Task set =>
1) Repeat the stretch of the gas market speech from "Check against delivery" through "are being realised.", changing "private hearings" to "confidential hearings".
2) According to the gas market speech, by what percentage did gas-fired generation in the NEM fall from Q4 2015 to Q4 2016?

Transcript

Check against delivery

It has been almost a year since the ACCC delivered its report on the east coast gas market to the Government.

We held more than 30 private hearings and considered over 73,000 individual documents, largely obtained using our information gathering powers.

Based on this raft of information, we found that eastern Australia’s gas market has been upended by a triple whammy that has important ramifications for all Australians.

We made a number of important recommendations on gas supply, information availability and the regulation of pipelines.

At last year’s conference, a year ago, I warned of... “an urgent need for both new and importantly more diverse sources of gas supply into the domestic market.” The outlook for gas supply is now even worse than it was a year ago; indeed, our worst fears are being realised.

The word “crisis” can be much overused. Some see it of grave concern that much less gas is now going to gas-fired electricity generation; at the margin, this will see more coal-fired generation than otherwise.

This trend was clear a year ago, and even clearer now. By one estimate (Energy Quest) gas-fired generation in the NEM has fallen 37% from Q4 2015 to Q4 2016.

No one should be surprised.

We also observed a year ago that wholesale gas prices make up 15-30% of total residential gas bills and that household bills would increase by 5% in NSW and 11% in Victoria if wholesale gas prices increase by $2 / GJ.

We now know that wholesale gas prices have or will increase by many times $2/GJ.

To me, however, the real crisis is facing some industrial gas users, and this point is insufficiently recognised.

The effects of the gas price shock will vary depending on whether they have alternatives to gas and the extent of their trade exposure. Many industrial users have no real alternative to gas, and gas can often be 5% and for some, 15-40% of input costs.

The gas spot price recently has been above $10/GJ, some 150% higher than past prices, and some companies are apparently being offered gas at $20/GJ, if they receive supply offers at all.

At best, how can these companies invest and plan with such high and uncertain gas prices and with considerable supply uncertainty. At worst, plants will close and jobs will be lost purely as a result of the current gas crisis.

Australia often makes it hard to be involved in manufacturing. We are now making it extremely difficult if not impossible for some.

Today I will cover three topics:

  1. Reflections on the triple whammy that has upended Australia’s gas market
  2. Some comments on the supply outlook
  3. Some brief comments on some of our other recommendations, and the progress with them.

1. Reflections on the triple whammy that has upended Australia’s gas market

The triple whammy experienced by the gas market in eastern Australia was driven by a combination of local and international factors with significant implications for commercial and industrial (C&I) gas users:

  • First, the introduction of LNG changed gas flows and domestic prices.
  • Second, oil prices fell faster and further than some thought possible, curtailing investment in gas exploration and development.
  • Third, regulatory uncertainty and exploration moratoria have significantly limited or delayed the potential for new gas supply.

The simultaneous commissioning of the six LNG trains in Queensland caused significant disruption to the market and the demand-supply balance, with some LNG proponents having to supplement self-supply by contracting gas that would otherwise have been supplied into the domestic market.

C&I users found themselves in a new situation where there were very few suppliers offering gas, and often on strict “take it or leave it” terms. Domestic gas prices increased sharply above the historic average of $3-$4/GJ.

Listing =>
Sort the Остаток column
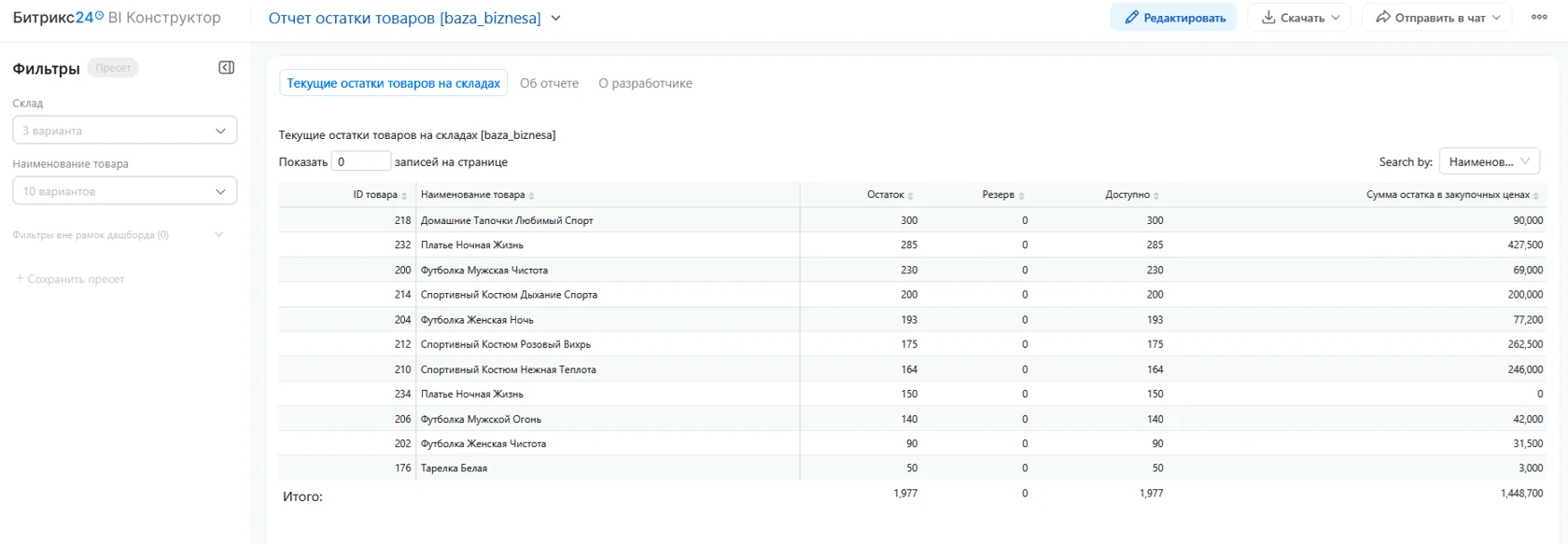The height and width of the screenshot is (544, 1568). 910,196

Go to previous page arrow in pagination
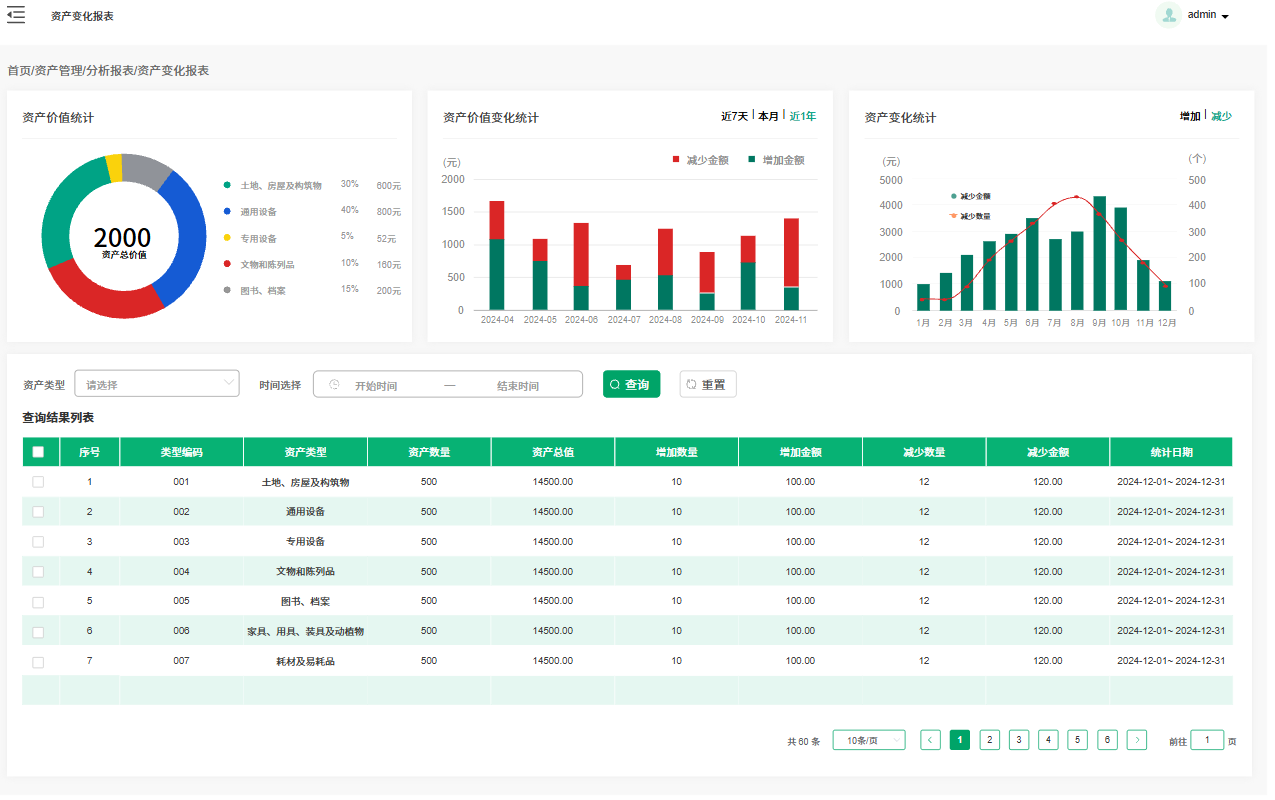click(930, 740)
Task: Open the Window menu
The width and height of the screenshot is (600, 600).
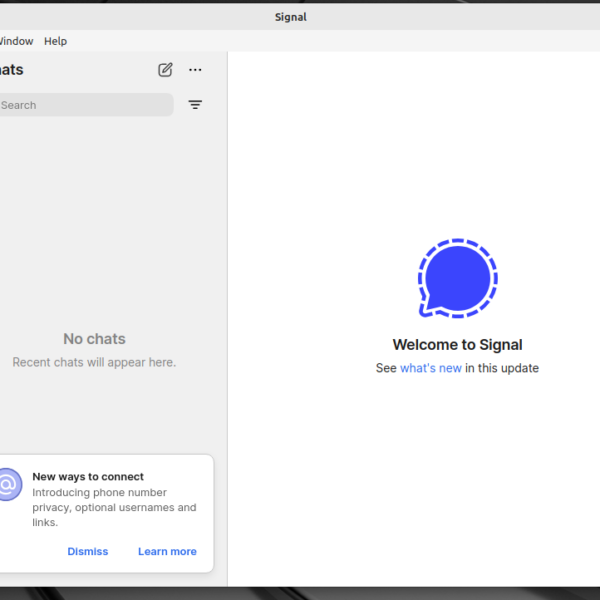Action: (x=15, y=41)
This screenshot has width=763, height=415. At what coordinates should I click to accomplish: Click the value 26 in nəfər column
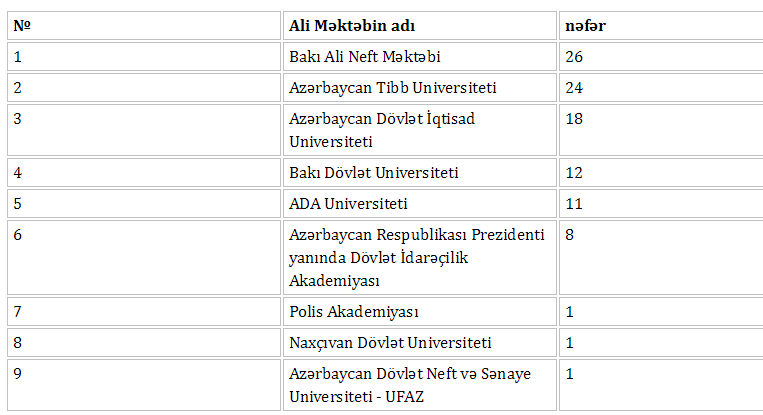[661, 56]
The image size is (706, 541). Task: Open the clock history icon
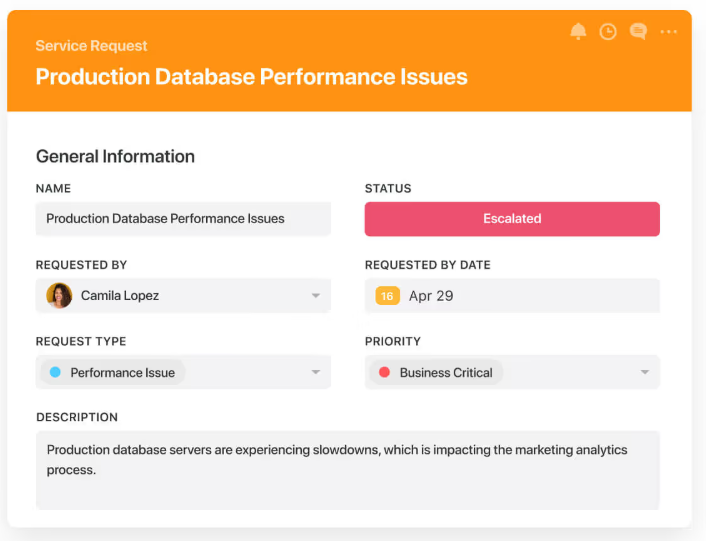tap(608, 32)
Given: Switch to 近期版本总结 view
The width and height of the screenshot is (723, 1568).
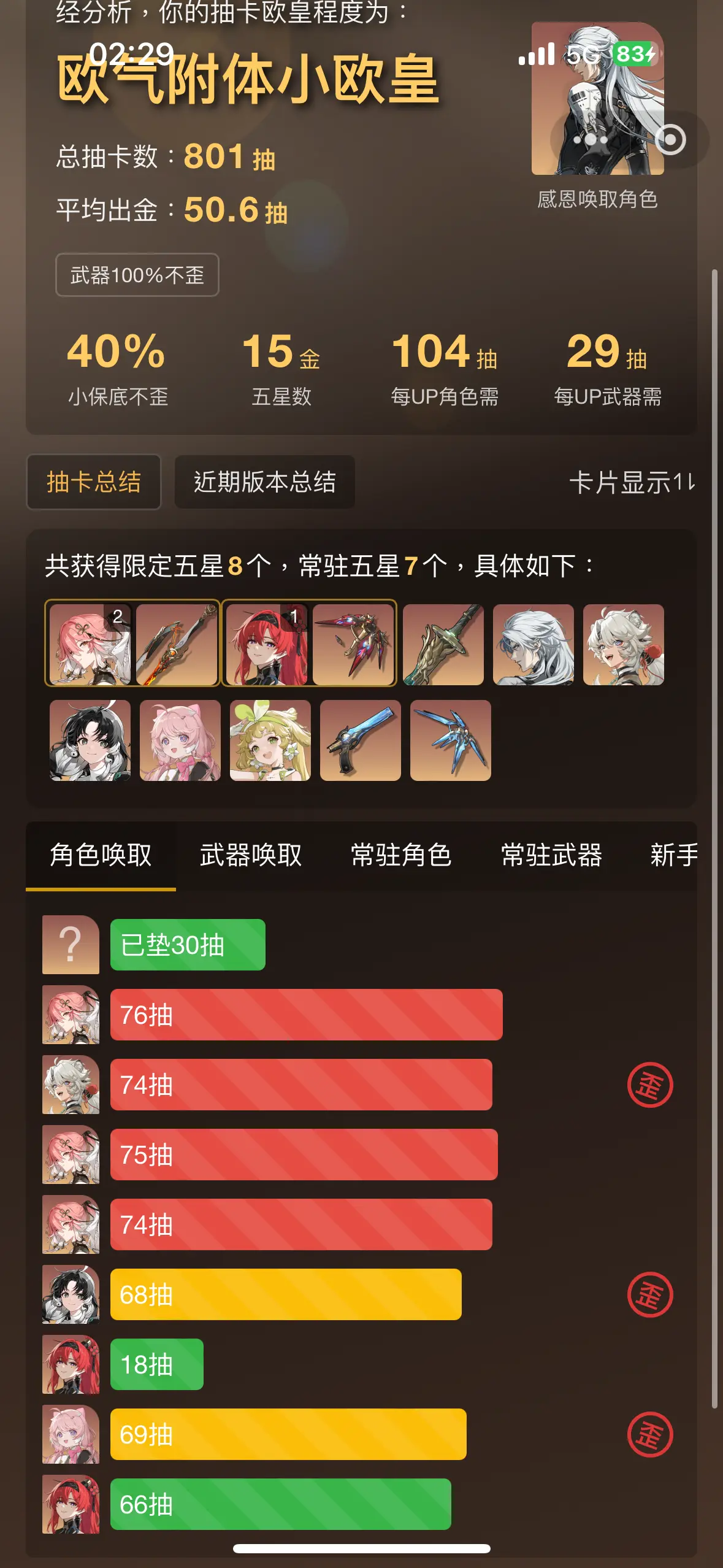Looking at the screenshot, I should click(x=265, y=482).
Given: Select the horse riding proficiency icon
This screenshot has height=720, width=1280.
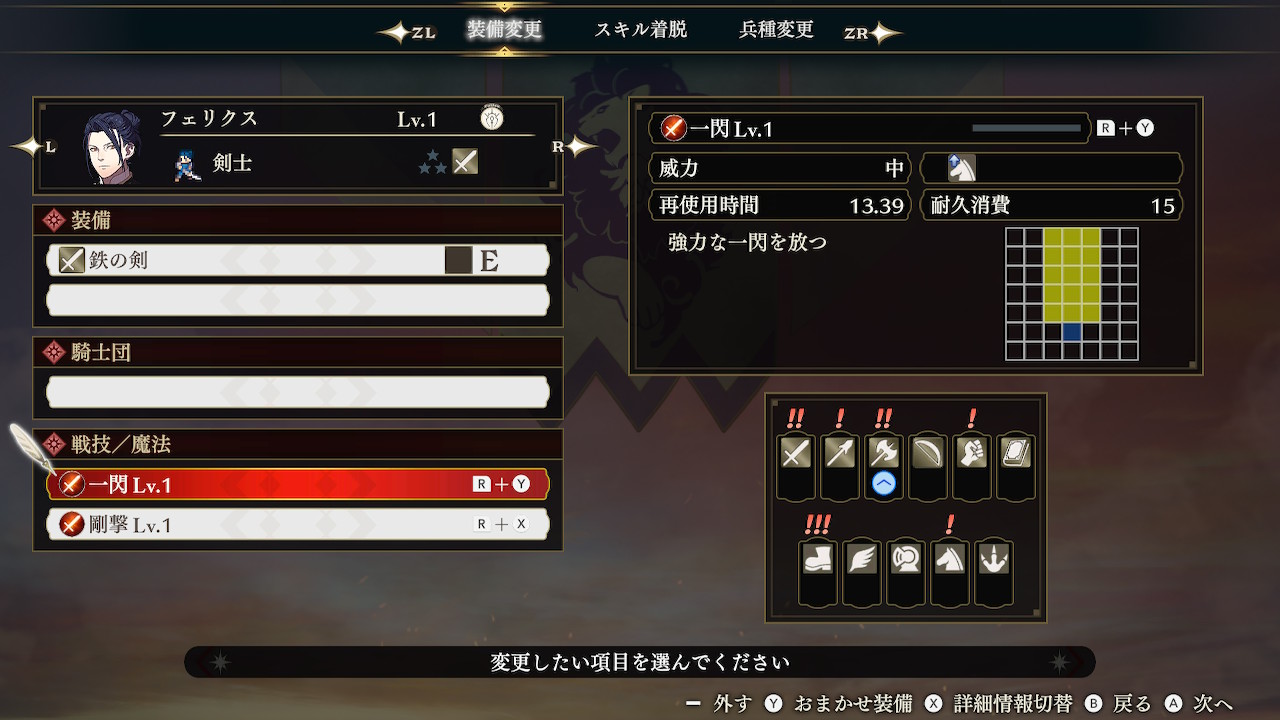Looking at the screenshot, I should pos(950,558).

Solutions below =>
1)
Check against delivery

It has been almost a year since the ACCC delivered its report on the east coast gas market to the Government.

We held more than 30 confidential hearings and considered over 73,000 individual documents, largely obtained using our information gathering powers.

Based on this raft of information, we found that eastern Australia’s gas market has been upended by a triple whammy that has important ramifications for all Australians.

We made a number of important recommendations on gas supply, information availability and the regulation of pipelines.

At last year’s conference, a year ago, I warned of... “an urgent need for both new and importantly more diverse sources of gas supply into the domestic market.” The outlook for gas supply is now even worse than it was a year ago; indeed, our worst fears are being realised.

2) 37%, according to one estimate (Energy Quest).